_EXTRACTED TEXT_:
###
The film was released on 22 December 2017 worldwide. The film received a U/A certificate from Central Board of Film Certification. Despite having a song featuring Pakistani singer Atif Aslam, the film has not been given No-Objection Certificate by Central Board of Film Censors in Pakistan, stating the reason as was said for Ek Tha Tiger that "The image of Pakistan and its law enforcement agencies" have been compromised.

Tiger Zinda Hai was in controversy on its release and faced protests from the Valmiki community, when Salman Khan allegedly made a casteist slur, where he compared his dancing skills to a sanitation worker, "or "bhangi" in a dance show. Shilpa Shetty also laughed along with him, and said that she also looked like one. Valmiki group is made up of a cluster of dalit communities — a few of whom are Bhangi, Mehtar, Chuhra, Lal Beghi and Halalkhor. Valmiki community filed a legal case against both actors for hurting their sentiments.

Maharashtra Navnirman Sena also unsuccessfully protested urging Mumbai multiplexes to promote Marathi film Deva instead of Tiger Zinda Hai. Their leaders raised issue about the loss of screens to Marathi films like Deva and Ek Atrangi which released alongside.
###
_DATASET CONTENT_:
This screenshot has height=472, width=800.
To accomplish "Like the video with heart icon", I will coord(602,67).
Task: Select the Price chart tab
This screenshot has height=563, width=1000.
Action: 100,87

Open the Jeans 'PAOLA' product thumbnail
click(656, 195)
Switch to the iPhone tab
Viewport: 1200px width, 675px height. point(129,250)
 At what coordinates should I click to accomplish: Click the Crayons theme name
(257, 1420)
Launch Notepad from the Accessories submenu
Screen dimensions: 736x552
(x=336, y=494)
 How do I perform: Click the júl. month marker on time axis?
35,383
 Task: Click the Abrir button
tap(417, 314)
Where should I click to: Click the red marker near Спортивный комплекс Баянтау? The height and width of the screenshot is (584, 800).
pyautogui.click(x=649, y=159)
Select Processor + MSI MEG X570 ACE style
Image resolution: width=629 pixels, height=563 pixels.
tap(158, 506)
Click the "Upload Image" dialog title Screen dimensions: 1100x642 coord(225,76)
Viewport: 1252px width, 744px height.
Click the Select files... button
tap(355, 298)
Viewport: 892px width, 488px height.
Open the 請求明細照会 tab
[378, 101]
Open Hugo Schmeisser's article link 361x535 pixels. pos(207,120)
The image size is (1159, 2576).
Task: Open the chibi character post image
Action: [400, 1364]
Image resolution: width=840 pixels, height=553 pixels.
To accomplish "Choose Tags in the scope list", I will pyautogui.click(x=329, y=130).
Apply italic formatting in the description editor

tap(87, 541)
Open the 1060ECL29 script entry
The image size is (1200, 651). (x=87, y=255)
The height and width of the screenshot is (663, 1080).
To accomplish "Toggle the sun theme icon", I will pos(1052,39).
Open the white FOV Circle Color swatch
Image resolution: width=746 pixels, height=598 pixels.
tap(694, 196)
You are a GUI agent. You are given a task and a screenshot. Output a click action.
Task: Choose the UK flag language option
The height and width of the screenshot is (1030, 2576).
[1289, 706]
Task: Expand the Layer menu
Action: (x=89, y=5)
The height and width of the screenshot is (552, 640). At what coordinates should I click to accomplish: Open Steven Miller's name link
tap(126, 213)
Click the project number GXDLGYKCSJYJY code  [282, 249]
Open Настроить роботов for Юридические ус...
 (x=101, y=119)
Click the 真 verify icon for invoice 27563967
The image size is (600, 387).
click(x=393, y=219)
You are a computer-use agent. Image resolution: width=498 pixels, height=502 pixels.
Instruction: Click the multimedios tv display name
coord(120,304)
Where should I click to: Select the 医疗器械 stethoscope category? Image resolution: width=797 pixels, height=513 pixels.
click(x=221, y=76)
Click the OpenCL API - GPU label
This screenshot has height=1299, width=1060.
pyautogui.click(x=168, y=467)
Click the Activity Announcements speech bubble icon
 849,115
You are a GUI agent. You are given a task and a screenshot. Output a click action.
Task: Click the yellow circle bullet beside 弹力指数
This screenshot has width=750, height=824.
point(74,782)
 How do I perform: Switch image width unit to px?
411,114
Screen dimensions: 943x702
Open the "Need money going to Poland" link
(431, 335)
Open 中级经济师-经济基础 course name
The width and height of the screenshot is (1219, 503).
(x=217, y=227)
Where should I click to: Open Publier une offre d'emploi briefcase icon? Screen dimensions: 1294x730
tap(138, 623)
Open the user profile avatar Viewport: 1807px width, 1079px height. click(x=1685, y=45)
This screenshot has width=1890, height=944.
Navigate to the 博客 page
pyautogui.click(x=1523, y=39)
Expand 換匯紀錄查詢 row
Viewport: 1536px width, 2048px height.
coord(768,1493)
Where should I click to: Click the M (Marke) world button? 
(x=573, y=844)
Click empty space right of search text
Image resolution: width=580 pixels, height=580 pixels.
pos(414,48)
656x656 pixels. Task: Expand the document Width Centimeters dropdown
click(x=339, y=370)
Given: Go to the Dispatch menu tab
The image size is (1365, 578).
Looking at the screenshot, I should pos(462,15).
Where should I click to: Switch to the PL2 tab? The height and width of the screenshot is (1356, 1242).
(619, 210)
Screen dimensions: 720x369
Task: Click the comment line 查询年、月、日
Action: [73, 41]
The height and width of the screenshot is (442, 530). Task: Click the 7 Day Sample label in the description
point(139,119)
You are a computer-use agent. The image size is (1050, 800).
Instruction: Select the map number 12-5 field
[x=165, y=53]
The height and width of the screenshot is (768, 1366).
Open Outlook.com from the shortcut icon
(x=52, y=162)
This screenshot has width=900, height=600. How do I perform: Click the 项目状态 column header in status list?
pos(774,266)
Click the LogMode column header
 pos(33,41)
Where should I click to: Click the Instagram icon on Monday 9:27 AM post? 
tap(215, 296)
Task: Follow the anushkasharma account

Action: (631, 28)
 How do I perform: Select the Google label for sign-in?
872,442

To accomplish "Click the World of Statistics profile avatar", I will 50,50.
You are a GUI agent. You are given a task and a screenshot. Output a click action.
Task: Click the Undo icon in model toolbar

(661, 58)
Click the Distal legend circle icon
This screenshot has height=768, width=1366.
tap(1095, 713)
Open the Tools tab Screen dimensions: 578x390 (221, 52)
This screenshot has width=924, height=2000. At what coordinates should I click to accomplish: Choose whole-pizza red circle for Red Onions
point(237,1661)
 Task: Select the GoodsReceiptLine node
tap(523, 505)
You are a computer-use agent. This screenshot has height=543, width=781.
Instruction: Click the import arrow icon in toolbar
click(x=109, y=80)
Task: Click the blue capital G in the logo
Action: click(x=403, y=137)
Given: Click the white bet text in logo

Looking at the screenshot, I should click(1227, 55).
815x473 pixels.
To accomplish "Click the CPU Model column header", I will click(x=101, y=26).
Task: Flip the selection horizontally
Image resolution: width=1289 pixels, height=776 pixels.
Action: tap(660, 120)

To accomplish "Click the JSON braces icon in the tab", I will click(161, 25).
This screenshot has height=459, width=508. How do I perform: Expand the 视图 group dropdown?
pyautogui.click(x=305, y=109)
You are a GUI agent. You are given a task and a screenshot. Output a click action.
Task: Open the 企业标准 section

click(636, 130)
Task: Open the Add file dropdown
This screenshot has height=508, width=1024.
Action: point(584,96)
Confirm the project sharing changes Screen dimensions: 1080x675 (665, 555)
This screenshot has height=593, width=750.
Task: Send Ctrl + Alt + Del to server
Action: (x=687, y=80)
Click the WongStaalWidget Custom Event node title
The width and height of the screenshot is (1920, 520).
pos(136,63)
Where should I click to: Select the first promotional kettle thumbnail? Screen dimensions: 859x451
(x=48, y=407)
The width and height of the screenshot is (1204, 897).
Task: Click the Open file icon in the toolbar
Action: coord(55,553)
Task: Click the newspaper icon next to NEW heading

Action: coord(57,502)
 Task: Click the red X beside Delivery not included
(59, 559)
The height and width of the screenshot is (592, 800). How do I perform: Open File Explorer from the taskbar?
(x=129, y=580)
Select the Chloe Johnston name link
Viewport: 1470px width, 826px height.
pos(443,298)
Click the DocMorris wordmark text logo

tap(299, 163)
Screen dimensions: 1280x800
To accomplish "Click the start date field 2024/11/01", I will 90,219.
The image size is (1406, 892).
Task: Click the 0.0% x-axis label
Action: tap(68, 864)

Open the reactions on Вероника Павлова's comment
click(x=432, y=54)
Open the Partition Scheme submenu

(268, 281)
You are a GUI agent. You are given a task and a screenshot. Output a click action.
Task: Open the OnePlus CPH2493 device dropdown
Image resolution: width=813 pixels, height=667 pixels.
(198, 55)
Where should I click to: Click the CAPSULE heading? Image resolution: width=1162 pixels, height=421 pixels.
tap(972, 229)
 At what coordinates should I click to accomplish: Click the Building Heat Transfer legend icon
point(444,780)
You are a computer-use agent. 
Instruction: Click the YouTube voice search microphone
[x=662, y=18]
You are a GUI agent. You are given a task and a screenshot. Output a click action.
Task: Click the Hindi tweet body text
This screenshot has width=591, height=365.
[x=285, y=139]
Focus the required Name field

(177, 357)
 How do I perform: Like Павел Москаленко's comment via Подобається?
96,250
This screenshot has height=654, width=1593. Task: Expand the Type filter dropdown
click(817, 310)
###
_TASK_: In the text about the release of Tiger Zinda Hai, which Marathi films released alongside it?

_ANSWER TO THE EXERCISE_: Deva and Ek Atrangi